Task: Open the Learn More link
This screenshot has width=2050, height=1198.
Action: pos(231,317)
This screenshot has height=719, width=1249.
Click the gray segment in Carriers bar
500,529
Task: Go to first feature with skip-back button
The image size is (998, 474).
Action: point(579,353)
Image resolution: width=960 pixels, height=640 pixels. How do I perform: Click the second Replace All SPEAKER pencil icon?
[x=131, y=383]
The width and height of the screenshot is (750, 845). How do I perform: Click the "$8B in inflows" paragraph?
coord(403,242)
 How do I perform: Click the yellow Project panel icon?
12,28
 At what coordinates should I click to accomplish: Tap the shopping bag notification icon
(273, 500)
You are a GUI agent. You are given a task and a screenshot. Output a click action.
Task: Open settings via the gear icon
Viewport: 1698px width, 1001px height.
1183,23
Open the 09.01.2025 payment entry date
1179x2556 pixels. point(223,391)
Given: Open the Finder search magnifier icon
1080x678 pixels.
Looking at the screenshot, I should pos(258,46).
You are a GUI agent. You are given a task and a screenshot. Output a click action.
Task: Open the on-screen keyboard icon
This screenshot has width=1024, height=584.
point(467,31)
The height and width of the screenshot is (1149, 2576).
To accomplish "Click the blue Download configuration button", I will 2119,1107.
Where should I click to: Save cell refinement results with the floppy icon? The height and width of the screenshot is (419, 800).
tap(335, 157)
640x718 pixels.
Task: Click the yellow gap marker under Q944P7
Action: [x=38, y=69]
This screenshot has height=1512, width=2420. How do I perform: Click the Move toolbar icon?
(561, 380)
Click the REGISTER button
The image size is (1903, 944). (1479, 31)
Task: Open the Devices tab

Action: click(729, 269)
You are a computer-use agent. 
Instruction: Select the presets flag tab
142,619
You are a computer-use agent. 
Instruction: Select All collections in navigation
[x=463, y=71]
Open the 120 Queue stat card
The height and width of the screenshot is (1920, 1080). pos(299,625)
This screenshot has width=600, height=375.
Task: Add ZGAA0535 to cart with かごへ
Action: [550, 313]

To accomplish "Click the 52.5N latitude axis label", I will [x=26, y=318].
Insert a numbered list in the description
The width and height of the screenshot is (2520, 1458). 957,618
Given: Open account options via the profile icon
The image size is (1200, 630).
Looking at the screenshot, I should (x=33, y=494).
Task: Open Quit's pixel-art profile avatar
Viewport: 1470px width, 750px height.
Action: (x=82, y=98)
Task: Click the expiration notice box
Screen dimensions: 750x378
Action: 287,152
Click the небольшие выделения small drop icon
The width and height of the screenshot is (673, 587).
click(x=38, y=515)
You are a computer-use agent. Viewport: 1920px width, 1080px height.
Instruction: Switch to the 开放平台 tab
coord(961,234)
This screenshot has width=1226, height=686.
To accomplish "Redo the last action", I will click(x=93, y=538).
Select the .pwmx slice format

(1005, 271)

------------------------------------------------

**Set task**
Please write out all of the data above again, word for word and line for line.

**Response to the exercise**
Task: Open the Learn More link
This screenshot has width=2050, height=1198.
Action: pos(231,317)
This screenshot has height=719, width=1249.
Click the gray segment in Carriers bar
500,529
Task: Go to first feature with skip-back button
The image size is (998, 474).
Action: point(579,353)
Image resolution: width=960 pixels, height=640 pixels. How do I perform: Click the second Replace All SPEAKER pencil icon?
[x=131, y=383]
The width and height of the screenshot is (750, 845). How do I perform: Click the "$8B in inflows" paragraph?
coord(403,242)
 How do I perform: Click the yellow Project panel icon?
12,28
 At what coordinates should I click to accomplish: Tap the shopping bag notification icon
(273, 500)
You are a GUI agent. You are given a task and a screenshot. Output a click action.
Task: Open settings via the gear icon
Viewport: 1698px width, 1001px height.
1183,23
Open the 09.01.2025 payment entry date
1179x2556 pixels. point(223,391)
Given: Open the Finder search magnifier icon
1080x678 pixels.
Looking at the screenshot, I should pos(258,46).
You are a GUI agent. You are given a task and a screenshot. Output a click action.
Task: Open the on-screen keyboard icon
This screenshot has width=1024, height=584.
point(467,31)
The height and width of the screenshot is (1149, 2576).
To accomplish "Click the blue Download configuration button", I will 2119,1107.
Where should I click to: Save cell refinement results with the floppy icon? The height and width of the screenshot is (419, 800).
tap(335, 157)
640x718 pixels.
Task: Click the yellow gap marker under Q944P7
Action: [x=38, y=69]
This screenshot has height=1512, width=2420. How do I perform: Click the Move toolbar icon?
(561, 380)
Click the REGISTER button
The image size is (1903, 944). (1479, 31)
Task: Open the Devices tab

Action: click(729, 269)
You are a computer-use agent. 
Instruction: Select the presets flag tab
142,619
You are a computer-use agent. 
Instruction: Select All collections in navigation
[x=463, y=71]
Open the 120 Queue stat card
The height and width of the screenshot is (1920, 1080). pos(299,625)
This screenshot has width=600, height=375.
Task: Add ZGAA0535 to cart with かごへ
Action: [550, 313]

To accomplish "Click the 52.5N latitude axis label", I will [x=26, y=318].
Insert a numbered list in the description
The width and height of the screenshot is (2520, 1458). 957,618
Given: Open account options via the profile icon
The image size is (1200, 630).
Looking at the screenshot, I should (x=33, y=494).
Task: Open Quit's pixel-art profile avatar
Viewport: 1470px width, 750px height.
Action: (x=82, y=98)
Task: Click the expiration notice box
Screen dimensions: 750x378
Action: 287,152
Click the небольшие выделения small drop icon
The width and height of the screenshot is (673, 587).
click(x=38, y=515)
You are a computer-use agent. Viewport: 1920px width, 1080px height.
Instruction: Switch to the 开放平台 tab
coord(961,234)
This screenshot has width=1226, height=686.
To accomplish "Redo the last action", I will click(x=93, y=538).
Select the .pwmx slice format

(1005, 271)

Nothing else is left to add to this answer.